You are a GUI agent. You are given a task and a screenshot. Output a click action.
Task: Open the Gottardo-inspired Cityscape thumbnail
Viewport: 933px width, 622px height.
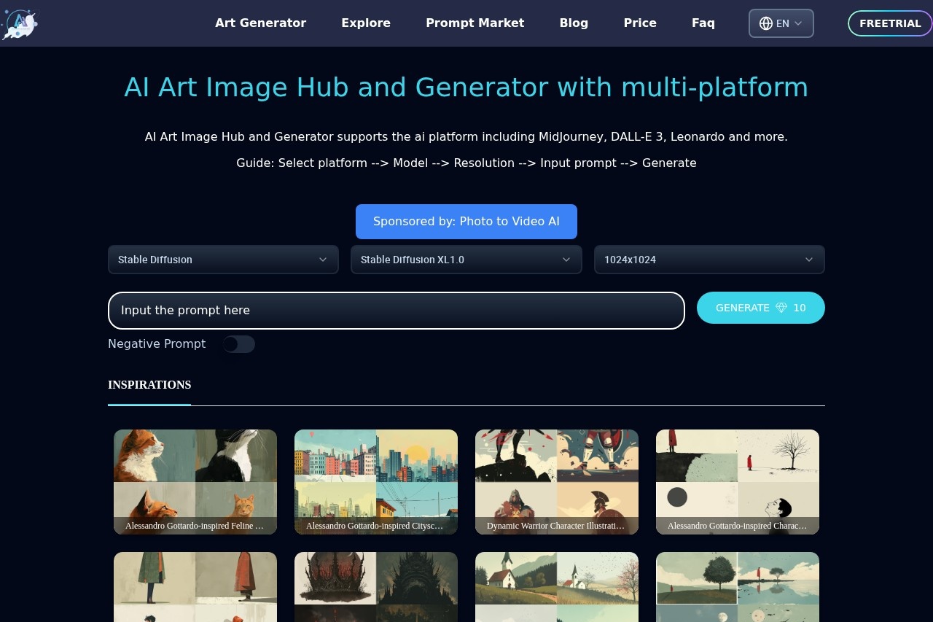[x=376, y=481]
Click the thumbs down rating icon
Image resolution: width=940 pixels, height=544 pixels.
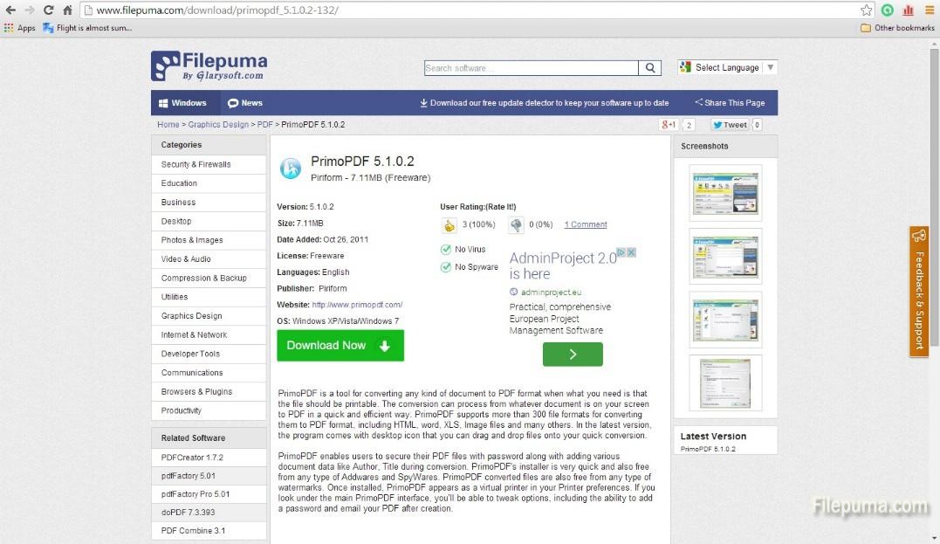(516, 225)
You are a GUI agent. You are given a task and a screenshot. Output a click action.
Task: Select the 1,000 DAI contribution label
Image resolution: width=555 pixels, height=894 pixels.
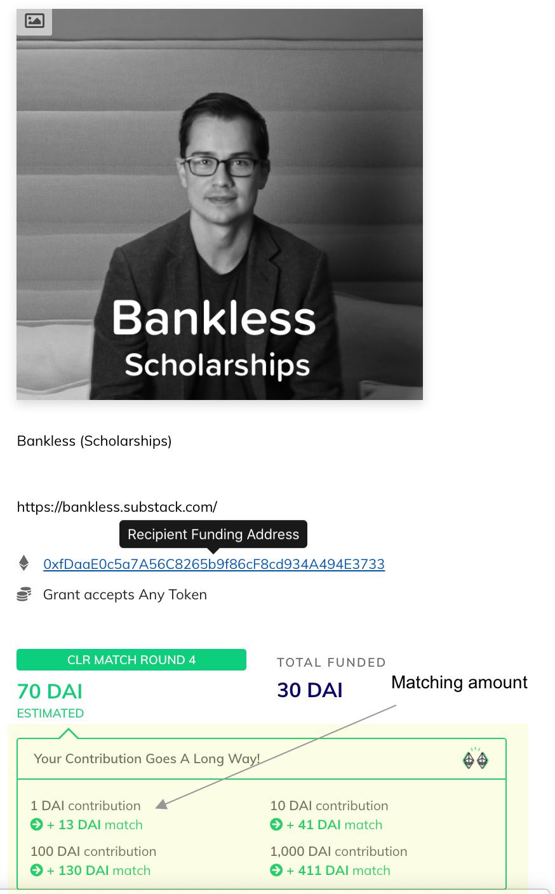(338, 851)
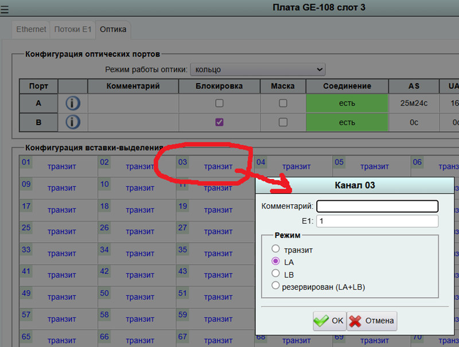The height and width of the screenshot is (347, 459).
Task: Switch to the Ethernet tab
Action: pos(31,29)
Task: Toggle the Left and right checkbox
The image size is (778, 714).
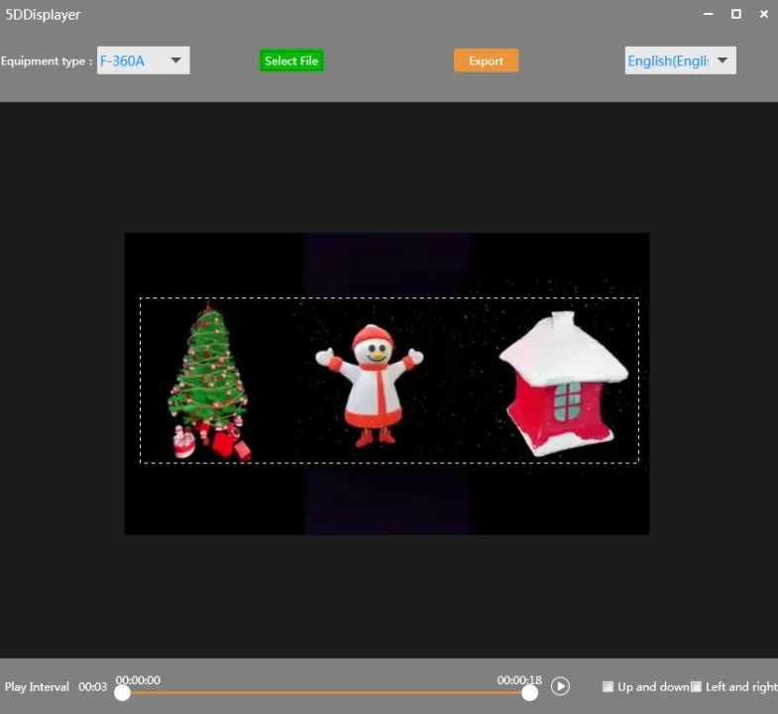Action: pyautogui.click(x=696, y=686)
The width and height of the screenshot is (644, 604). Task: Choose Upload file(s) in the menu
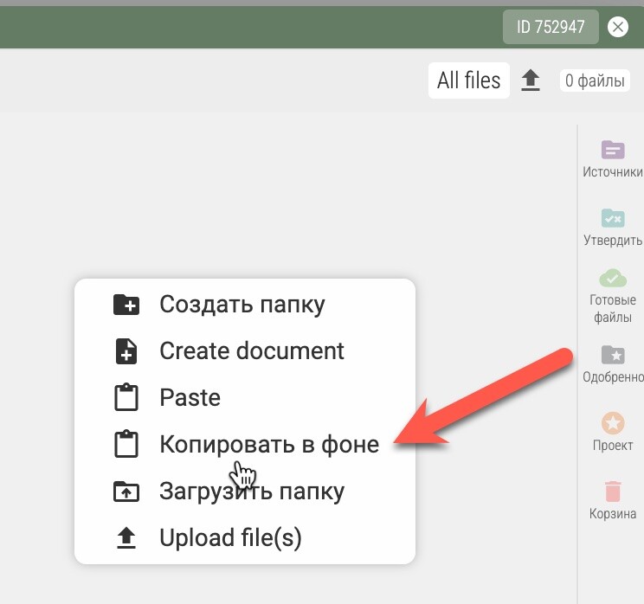[230, 538]
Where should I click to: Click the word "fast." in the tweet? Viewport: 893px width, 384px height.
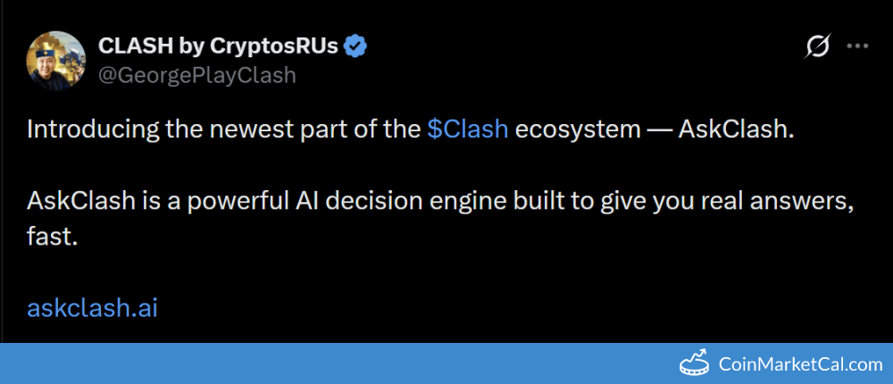pyautogui.click(x=53, y=237)
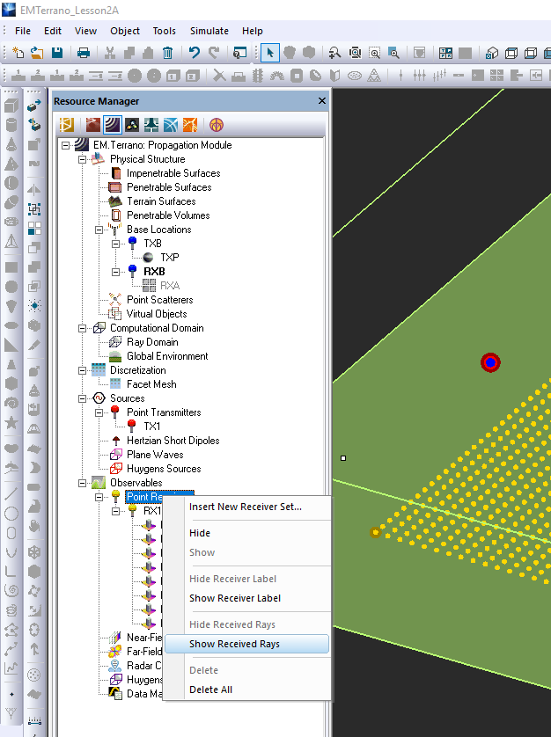Click the Redo arrow icon
The image size is (551, 737).
coord(214,53)
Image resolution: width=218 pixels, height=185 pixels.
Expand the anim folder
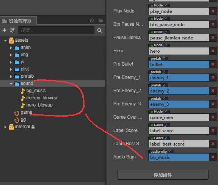click(x=11, y=48)
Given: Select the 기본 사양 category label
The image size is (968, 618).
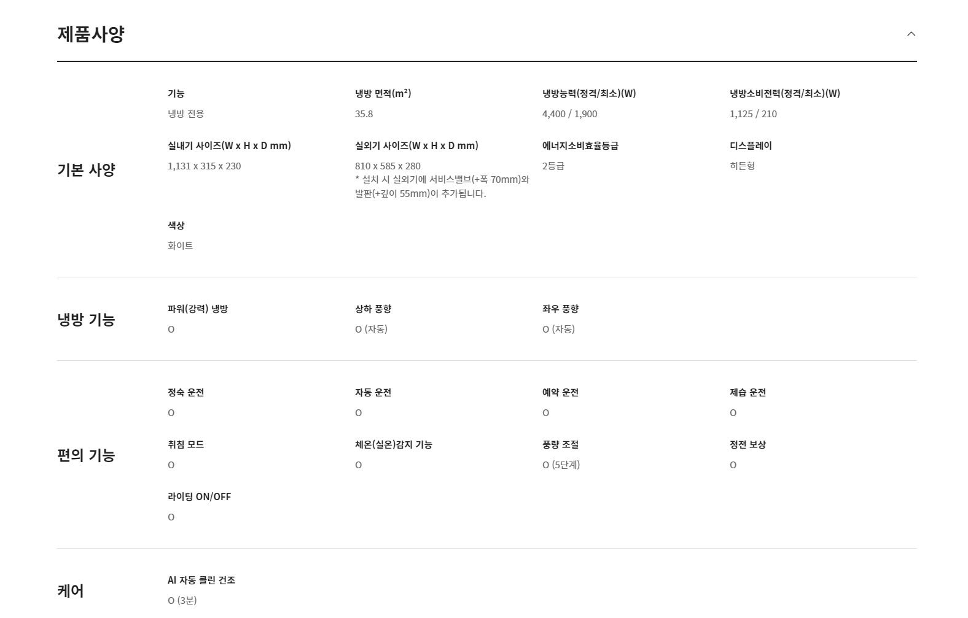Looking at the screenshot, I should coord(86,170).
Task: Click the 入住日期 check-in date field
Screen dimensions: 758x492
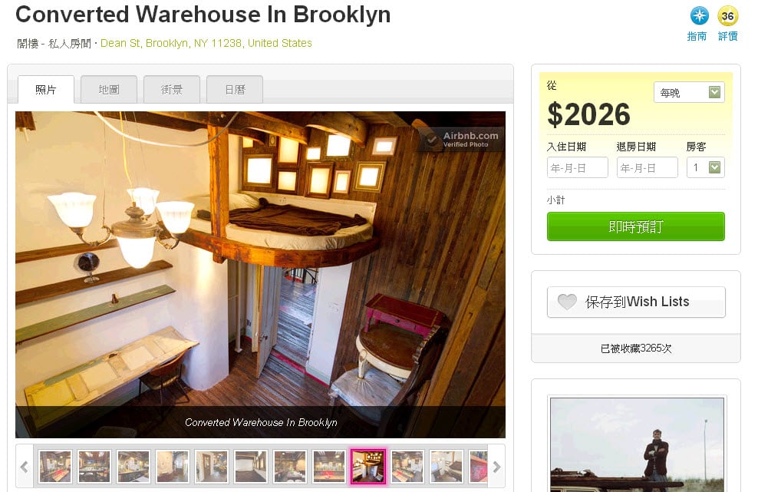Action: click(x=577, y=167)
========================================================================
Write out the listing above in full, word for word, with no pictures.

## TASK OUTPUT
You are a GUI agent. You are given a task and a screenshot. Output a click action.
Task: Open the Gottardo-inspired Cityscape thumbnail
Viewport: 933px width, 622px height.
[x=376, y=481]
Click the thumbs down rating icon
Image resolution: width=940 pixels, height=544 pixels.
(516, 225)
You are a GUI agent. You are given a task and a screenshot. Output a click action.
Task: Select the 1,000 DAI contribution label
Image resolution: width=555 pixels, height=894 pixels.
(338, 851)
The height and width of the screenshot is (347, 459).
Task: Switch to the Ethernet tab
Action: pos(31,29)
Task: Toggle the Left and right checkbox
The image size is (778, 714).
Action: pyautogui.click(x=696, y=686)
The width and height of the screenshot is (644, 604). Task: Choose Upload file(s) in the menu
[230, 538]
Where should I click to: Click the word "fast." in the tweet? Viewport: 893px width, 384px height.
pyautogui.click(x=53, y=237)
Click the Redo arrow icon
The image size is (551, 737).
coord(214,53)
Image resolution: width=218 pixels, height=185 pixels.
Expand the anim folder
click(x=11, y=48)
Given: Select the 기본 사양 category label
The image size is (968, 618).
Looking at the screenshot, I should coord(86,170).
Task: Click the 入住日期 check-in date field
Screen dimensions: 758x492
Action: click(x=577, y=167)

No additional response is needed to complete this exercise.